3. The paper also leaves a few further open questions: What would be the benefit of additional spectral bands in the IR part of the EMS, if available? Worldview3 for example comes with 29 bands. PlanetScope with 5 bands. What would be the minimum required spatial resolution? Which multispectral (high-res) satellite imagery is available for free, and which one is not? A discussion on satellite imagery access, availability, costs and in particular resolution (spatial, spectral, temporal) would be beneficial for this research.
Response: Thank you very much for the recommendation. We recognise the value of bands, availability and costs in satellite imagery, however, this is a little bit out of the scope of the paper because we did all the image extraction work directly at Google Earth Pro. But we will consider your suggestion for a future comparative paper on satellite imagery access, availability, and costs!
4. Did you account for the count of duplicates?
Response: Yes, we checked for duplication under the methodology developed for this work. However, due to fixed timestamps and coordinates being used in this research and avoiding duplicated areas when extracting images from Google Earth Pro, avoided the duplication or double-accounting of the small boats.
5. Details on how satellite images were extracted from Google Earth Pro are missing.
Response: We have now added the details on how satellite images were extracted from Google Earth Pro on page 5.
6. The issue of boats located on 2 adjacent images could have been addressed by applying tiling with spatial overlap (for instance of 50%, depending on the set tile size) …page 7 second paragraph: “…some large vessels …do not appear fully in an image”
Response: We are grateful you mentioned the spatial overlap. We did not have problems with this spatial issue since we manually extracted the images, allowing us to filter them where small boats did not appear fully.
7. The authors could also consider masking out land areas.
Response: We appreciate your suggestion on masking out land areas for better detection of small boats. However, due to the transfer learning, all images used for the training data sets are based on the boats on the sea. The algorithm will not detect the ships on the land areas in high confidence, for instance, Figure 13 on page 9.
8. Page 6: 2 paragraph: The authors mentioned shadows and clouds but did discuss in the next sentence the removal of haze. This leaves the reader with open questions about shadows and clouds (although Google Earth Pro imagery is as good as everywhere cloud-free mosaics).

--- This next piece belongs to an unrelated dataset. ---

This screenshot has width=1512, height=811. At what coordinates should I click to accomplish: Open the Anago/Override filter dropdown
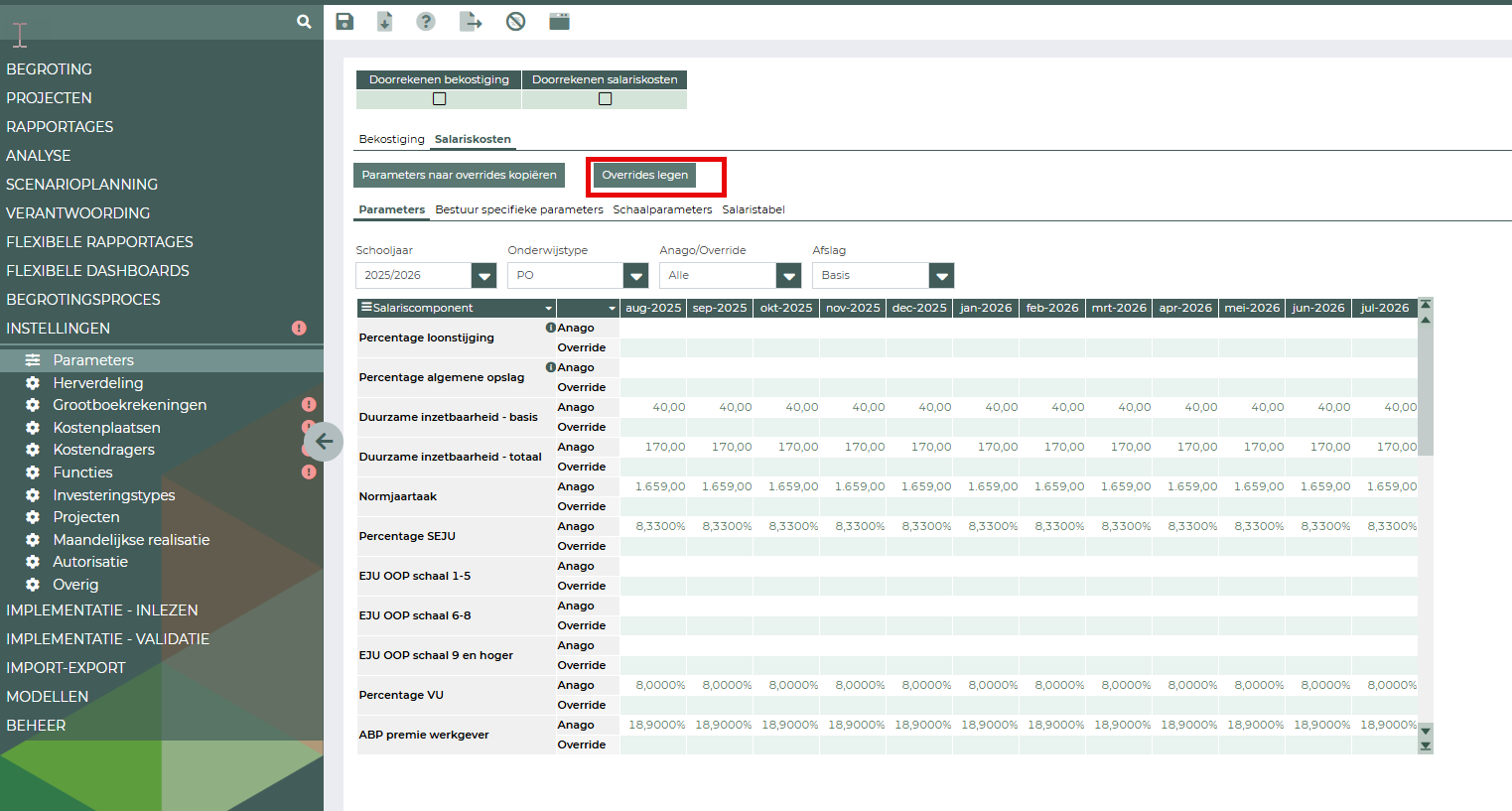click(x=788, y=276)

Response: (1) This has been addressed in the text where it is now clear that what we are talking about haze clouds. (2) According to the paper “Single Image Haze Removal Using Dark Channel Prior” , shadow is one of the three factors that cause low intensity in the dark channel. Thus, while the cited paper focuses on removing haze, shadows can be removed in the same way.

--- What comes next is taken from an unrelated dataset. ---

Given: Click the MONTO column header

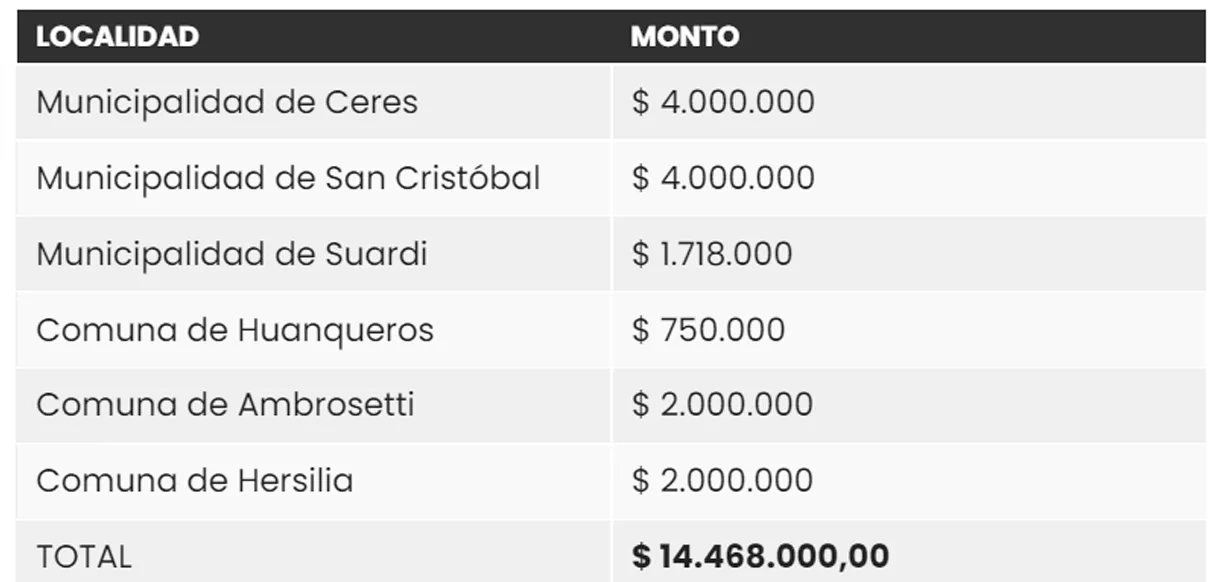Looking at the screenshot, I should tap(685, 37).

1. Abstract: 1st sentence: improve wording.
Response: We believe this sentence is clear.
2. Abstract: I suggest to replace the term “Techno-activity” with “Technology…”
Response: We have replaced the term “Techno-activity” with “technological and operational assumptions”.
3. Abstract: Replace GPS with “Global navigation satellite system (GNSS)”
4. Abstract: “…The work produced a methodology named BoatNet that can detect, measure and classify small boats…” – I suggest to also inform about target classes (shipping/leisure)
Response: Text modified to incorporate the boat classes.
5. Page 1: Unit ‘Mt’ should be written in full when using the first time: “Megaton (Mt)”
6. Same accounts for CO2e: Carbon dioxide equivalent (page 2 last line)
7. Page 2: first 3 paragraphs: I suggest adding the respective literature references to back up your statements.
Response: Added 20 more citations: 14 to 35.
8. Page 2 – section C.: First sentence: “Bringing deep….is essential.” Why is it essential – what for?
Response: Thank you for your comment. We have added the argument on why deep learning is essential for satellite image recognition on page 2.
9. Page 2 – section C.: Third sentence: I suggest using the term ‘resolution’ instead of ‘quality’
Response: Thank you for your comment. In fact, it is not “resolution”. However, we have deleted this sentence to better explain what you suggested.
10. Page 2 – section C.: Forth sentence: I suggest rewording into something like: “Machine learning is widely used for satellite imagery analysis.
Response: Thank you for your comment. We have deleted this sentence to better explain what you suggested.
11. Whole text: You may consider replacing “Satellite image” with “Satellite imagery”
Response: Thank you for your comment. It has been fixed.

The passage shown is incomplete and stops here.